Force testing of sealing disc removal was limited to two samples and should therefore be interpreted with caution. Nevertheless, these results indicate that removal does not require excessive force, which is more important than the exact numerical values.

Infection presented a challenge during Phase One of the porcine model. It is presumed that pathogens responsible for the infection migrated from the airways into the peritracheal tissue along the sealing disc. This observation suggests that a fresh surgical intervention involving a foreign body in a non-sterile environment increases the risk of infection.

An additional limitation of this study is that airflow and stoma closure were not investigated. These functional outcomes are more meaningful to perform in a human clinical setting. Performing such studies in a preclinical setting would have very limited translational value. Systematic evaluation in future clinical studies is beyond the scope of this feasibility work.

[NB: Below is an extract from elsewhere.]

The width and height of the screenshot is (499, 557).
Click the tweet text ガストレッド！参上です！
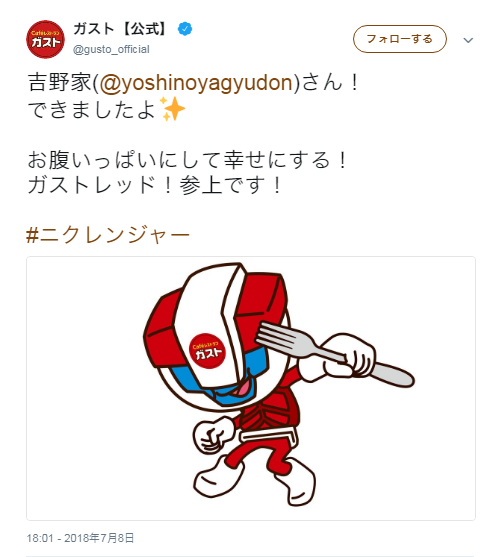(155, 185)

This preclinical feasibility study – intended as a precursor to forthcoming clinical feasibility studies – used the smallest possible cohorts without a formal power calculation. Results are presented descriptively; therefore, precision and generalizability are limited, and findings should be interpreted as exploratory.

Perspective

While most patients achieve uncomplicated closure with external dressings, a subgroup experiences delayed airtight closure and difficulty manually occluding the stoma to speak or cough, leading to secretion retention and reduced voice quality. The interval between decannulation and airtight stoma closure remains understudied. Limited reports suggest clinical challenges during this period, especially in the subgroup described above4,6. Temporary intraluminal sealing is intended for this subgroup to restore intact airway dynamics during the healing phase. From our earlier human clinical acute study17, we have already demonstrated clearly improved airflow and vocalization in patients with a sealed tracheostomy. We hypothesize that sealing may improve airway dynamics, airway sanitation, and blood oxygenation in the lungs compared with conventional spontaneous healing of the tracheostomy. Temporary sealing is also envisioned to accelerate stoma closure by reducing mucus flow across the tract while it heals. After sealing disc removal, the smaller residual stoma is intended to be covered with an occlusive dressing and is expected to pose fewer air-leak and secretion-related issues than the immediate post-decannulation opening. We further hypothesize that sealing the tracheostomy wound could enable more effective pulmonary physiotherapy with continuous positive airway pressure and positive expiratory pressure therapy immediately after decannulation31,32. This could have a positive impact on airway secretion, airway sanitation, and cough strength. Ultimately, sealing the tracheostomy could lead to expedited patient recovery, reduced decannulation failure rate, and reduced in-hospital stay14,33, which could have a substantial impact on health care costs for tracheostomized patients worldwide. These outcomes will be assessed prospectively.

Conclusion

The second-generation sealing disc was successfully inserted and sufficiently closed the tracheostomy wound. There were no signs of airway obstruction, and the sealing disc was easily removed after seven days of sealing the tracheostomy. The materials used caused no excessive macroscopic or histologic foreign body reaction. We propose that this sealing disc could be further developed into a device for use in clinical practice, specifically in the intensive care unit, to support patient recovery following tracheostomy. Further research, including clinical testing in patients, is required before broad-scale use of our technology can be introduced.